■ **EXERCISE BRIEF**:
State the number of lines in these records that include the word "computer", and add nothing to it.

(Saved data entries)

┄┄┄┄┄┄┄┄┄┄┄┄┄┄┄┄┄┄┄┄

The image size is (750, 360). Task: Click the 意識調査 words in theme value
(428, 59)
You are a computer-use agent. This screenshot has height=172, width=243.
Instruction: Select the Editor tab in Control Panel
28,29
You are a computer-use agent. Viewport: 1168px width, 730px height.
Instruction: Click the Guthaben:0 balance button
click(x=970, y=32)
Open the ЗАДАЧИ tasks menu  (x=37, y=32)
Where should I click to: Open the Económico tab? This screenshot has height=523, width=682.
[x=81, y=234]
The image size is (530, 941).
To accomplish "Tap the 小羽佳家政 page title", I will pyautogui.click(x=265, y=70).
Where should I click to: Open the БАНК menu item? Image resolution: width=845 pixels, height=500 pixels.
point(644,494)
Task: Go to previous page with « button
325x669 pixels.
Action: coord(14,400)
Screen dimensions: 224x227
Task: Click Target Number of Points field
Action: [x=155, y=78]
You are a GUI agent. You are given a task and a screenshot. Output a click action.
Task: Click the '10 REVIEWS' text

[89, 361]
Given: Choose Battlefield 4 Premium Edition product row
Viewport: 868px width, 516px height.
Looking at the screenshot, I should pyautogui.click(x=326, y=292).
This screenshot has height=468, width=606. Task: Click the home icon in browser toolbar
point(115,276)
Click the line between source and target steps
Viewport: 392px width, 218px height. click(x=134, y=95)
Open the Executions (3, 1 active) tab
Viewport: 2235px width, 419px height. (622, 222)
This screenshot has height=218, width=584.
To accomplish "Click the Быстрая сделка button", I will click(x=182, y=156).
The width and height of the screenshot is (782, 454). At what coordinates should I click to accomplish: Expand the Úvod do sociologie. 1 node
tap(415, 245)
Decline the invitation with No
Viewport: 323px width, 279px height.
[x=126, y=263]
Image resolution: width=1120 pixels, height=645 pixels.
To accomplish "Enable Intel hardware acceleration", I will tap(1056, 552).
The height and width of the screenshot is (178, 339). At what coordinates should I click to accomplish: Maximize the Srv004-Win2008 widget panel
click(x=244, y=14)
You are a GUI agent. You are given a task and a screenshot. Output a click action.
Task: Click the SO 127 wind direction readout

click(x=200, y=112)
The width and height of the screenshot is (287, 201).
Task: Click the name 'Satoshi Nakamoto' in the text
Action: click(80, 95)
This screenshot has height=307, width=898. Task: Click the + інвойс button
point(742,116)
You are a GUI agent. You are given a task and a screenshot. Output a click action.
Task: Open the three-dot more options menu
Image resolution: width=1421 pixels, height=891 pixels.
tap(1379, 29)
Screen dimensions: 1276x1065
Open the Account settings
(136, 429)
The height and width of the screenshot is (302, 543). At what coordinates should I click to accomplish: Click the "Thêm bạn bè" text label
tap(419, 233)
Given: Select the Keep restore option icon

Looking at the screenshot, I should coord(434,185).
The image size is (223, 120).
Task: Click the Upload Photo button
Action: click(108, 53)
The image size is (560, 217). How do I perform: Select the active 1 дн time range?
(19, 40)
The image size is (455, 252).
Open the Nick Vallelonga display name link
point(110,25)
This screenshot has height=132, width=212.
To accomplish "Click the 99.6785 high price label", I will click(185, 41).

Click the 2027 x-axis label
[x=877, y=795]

┄┄┄┄┄┄┄┄┄┄┄┄┄┄┄┄┄┄┄┄

■ **OUTPUT BELOW**:
2